Figure 4. A visual representation of significant loadings (>| 0.40|) from the principal component analysis across four Kinarm tasks with all parameters included for healthy individuals. The color gradient represents the strength of the component loadings, with the darker shade representing higher loadings. Orange represents positive loadings with blue representing negative loadings. The gray lines visually separate tasks and the respective limb assessed. APM = Arm Position Matching; VGR = Visually Guided Reaching; RVGR = Reverse Visually Guided Reaching; OH = Object Hit; OHA = Object Hit and Avoid; D = dominant limb; ND = non-dominant limb.
Discussion
We performed PCA on Kinarm EXO data, similarly to our previous work with the Kinarm EP, to quantify the extent of agreement between the results of PCA on data collected from both platforms. We then performed PCA across multiple tasks on EXO data to investigate inter-task interactions between parameters. We identified that PCA of EXO data produced interpretable results that were subjectively comparable to our previous analysis. The strengths of the associations between results from both platforms suggest that participants performed behavioral tasks similarly with both the EP and the EXO systems with minimal, albeit informative, deviation of task parameter loadings across PCs and platforms. Finally, PCA across all tasks highlighted further dimensionality reduction beyond that observed in individual-task PCAs, reflecting interactions across tasks with similar characteristics. These results have interesting implications for the ability of different robotic platforms to quantify motor function, and for the use of robotic platforms to characterize motor impairments that may arise from neurological disease.

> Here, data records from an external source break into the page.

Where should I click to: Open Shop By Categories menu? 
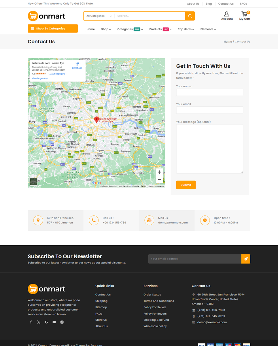53,29
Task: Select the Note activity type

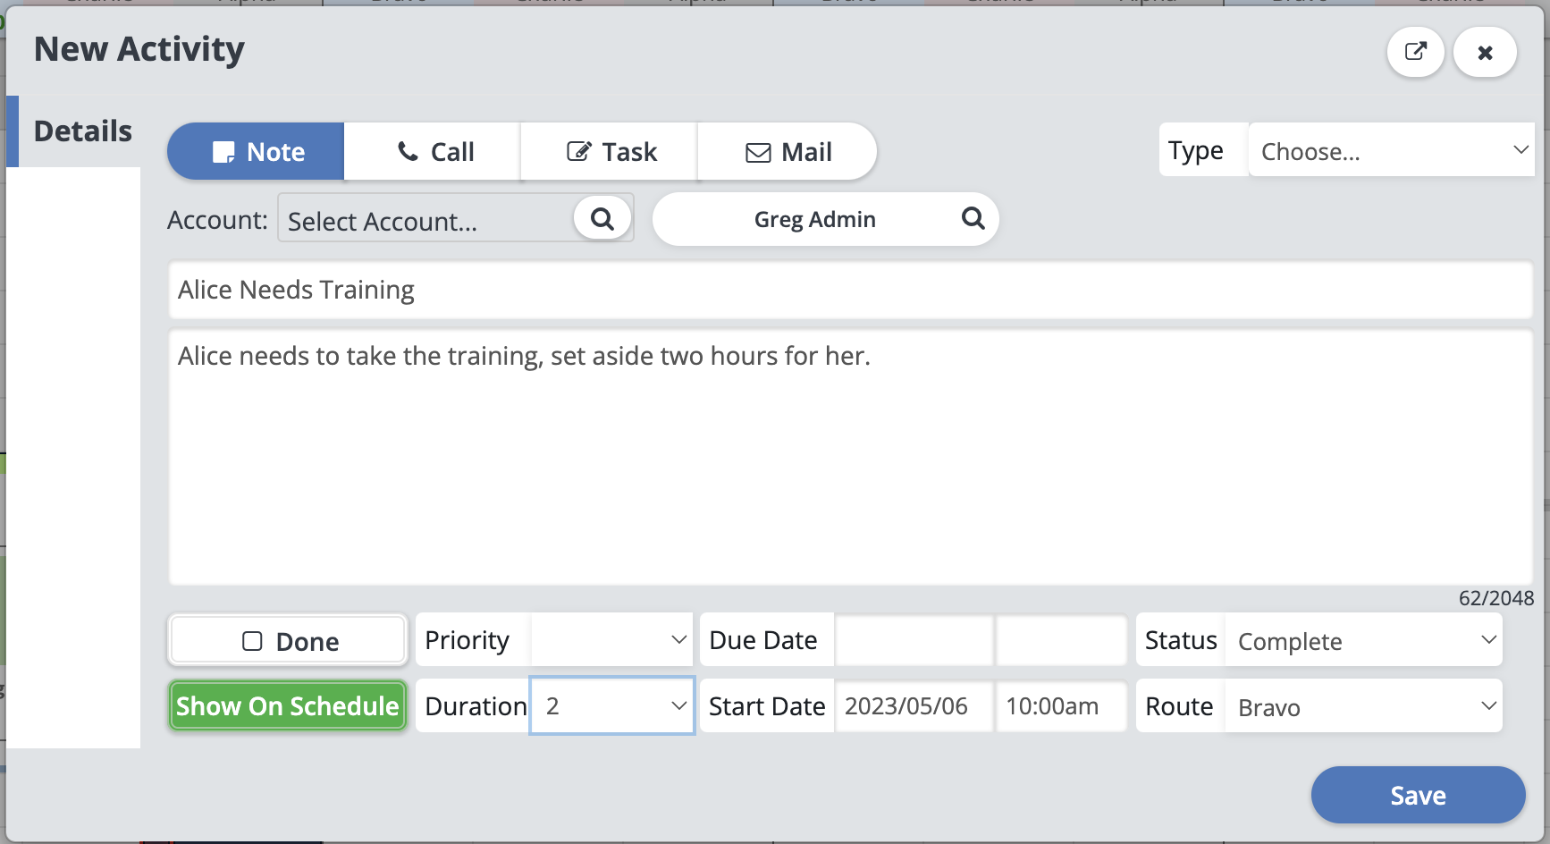Action: tap(257, 152)
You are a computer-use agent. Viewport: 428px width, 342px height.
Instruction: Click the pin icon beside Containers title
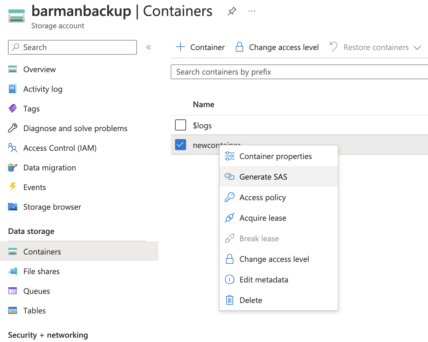[232, 11]
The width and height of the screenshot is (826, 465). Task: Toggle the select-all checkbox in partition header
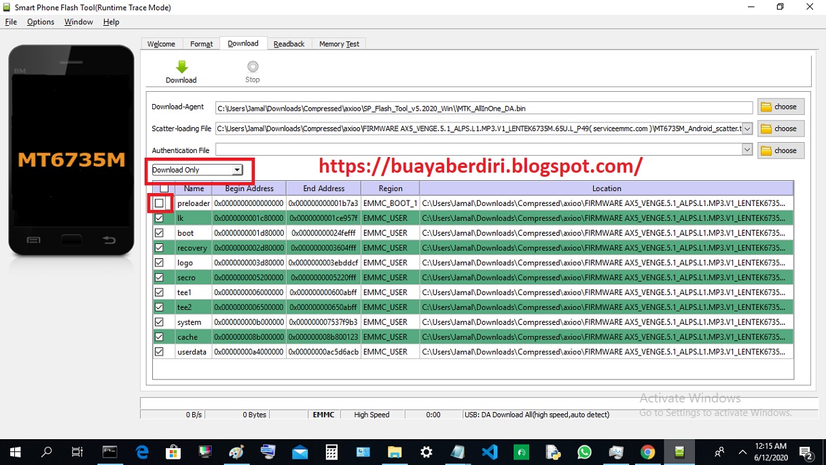click(x=164, y=188)

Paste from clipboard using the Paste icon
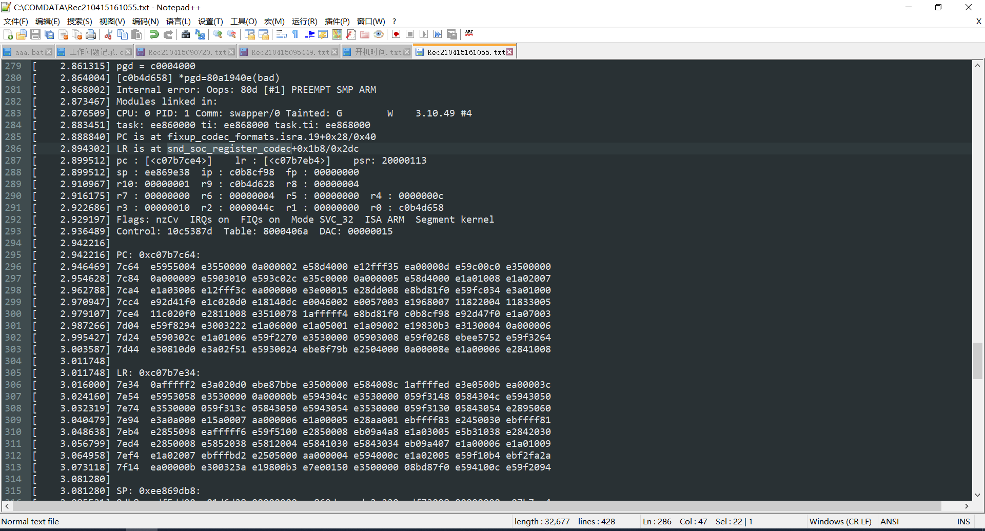pos(136,34)

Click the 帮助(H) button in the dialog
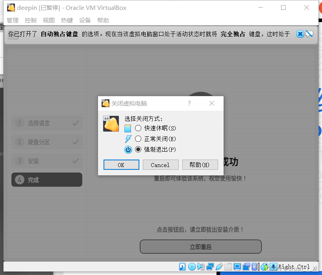click(x=200, y=165)
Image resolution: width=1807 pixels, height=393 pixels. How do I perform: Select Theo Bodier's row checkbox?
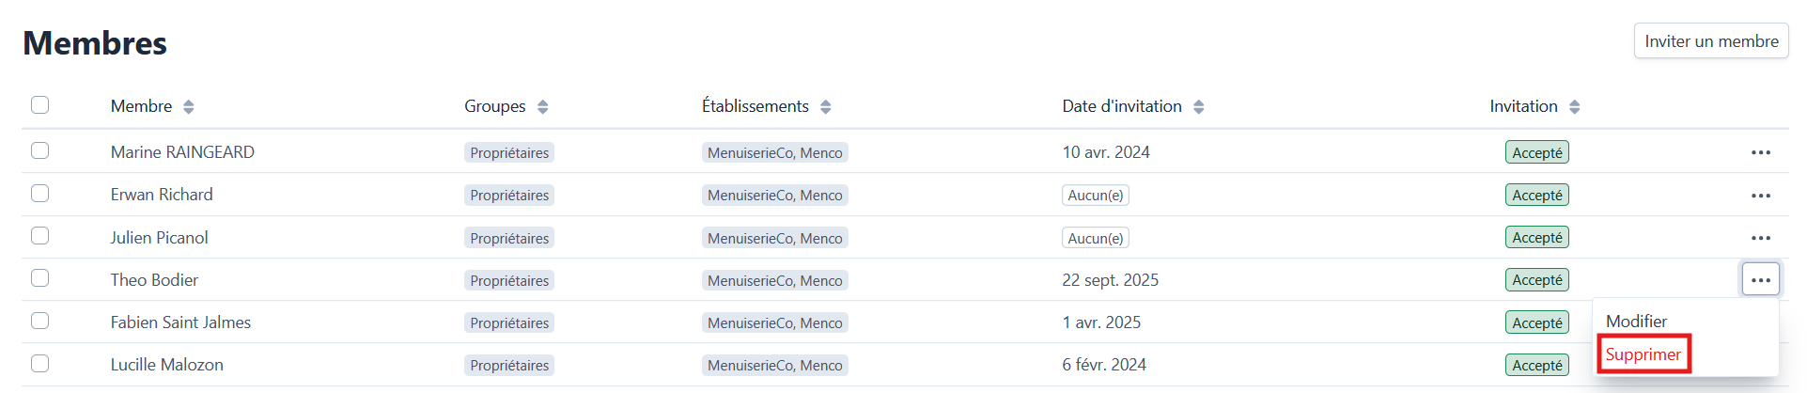[x=40, y=278]
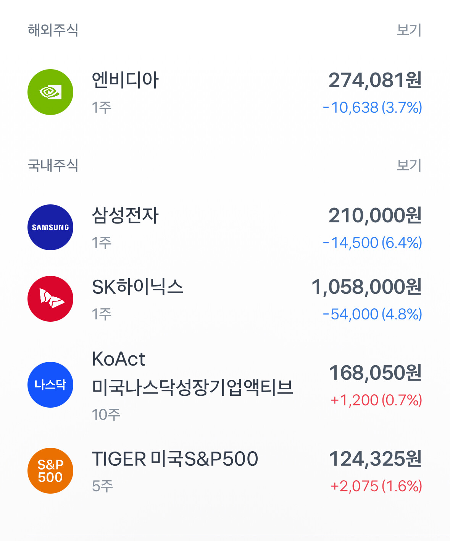
Task: Tap the 168,050원 KoAct valuation
Action: pos(375,373)
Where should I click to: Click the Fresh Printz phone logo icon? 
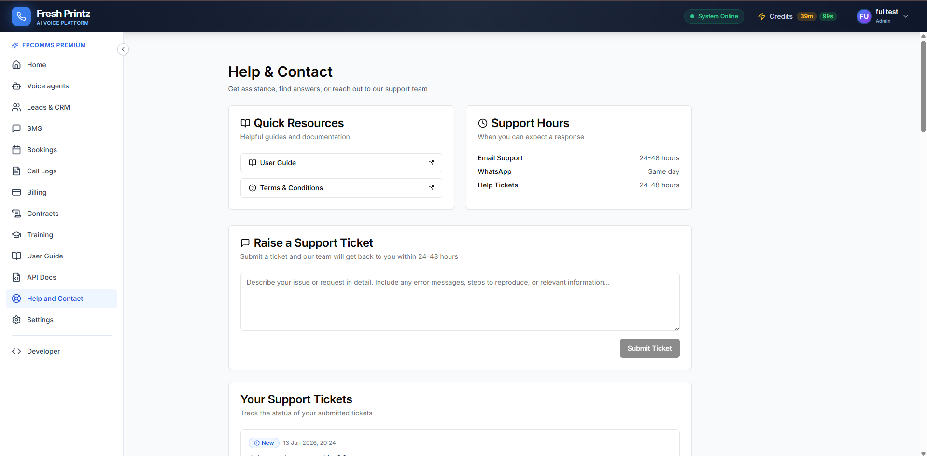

We identified that PCA of Kinarm EXO and EP data captured relationships between variables that were interpretable, and that differences across platforms could be emphasized using these findings. As an illustrative example of interpretability, consider the first component derived from VGR (dominant arm). Loadings on this component indicated that as total movement time decreased, maximum speed increased, as did the path length ratio (ratio of actual distance the hand traveled relative to the straight-line distance between start and end points). Intuitively, this group of variables would appear to be related as time and speed should be inversely related and longer trajectories generating a larger path length ratio should tend to require more time to complete the movement. Interpretability also extends to across-platform comparisons. Consider PC1 of OHA from the EXO, and PC2 of OHA from the EP (Figure 2), in which loaded parameters were largely the same except for “movement area” for both the right and left hand, which were uniquely observed with PC1 of the EXO. The covariation of these parameters with overall metrics of performance such as “total objects hit” suggests that, in the EXO platform, there was a stronger relationship between workspace utilization and overall task performance than there was with the EP. This difference likely reflects the fact that movement is less encumbered when using the EP as compared to the EXO robotic systems.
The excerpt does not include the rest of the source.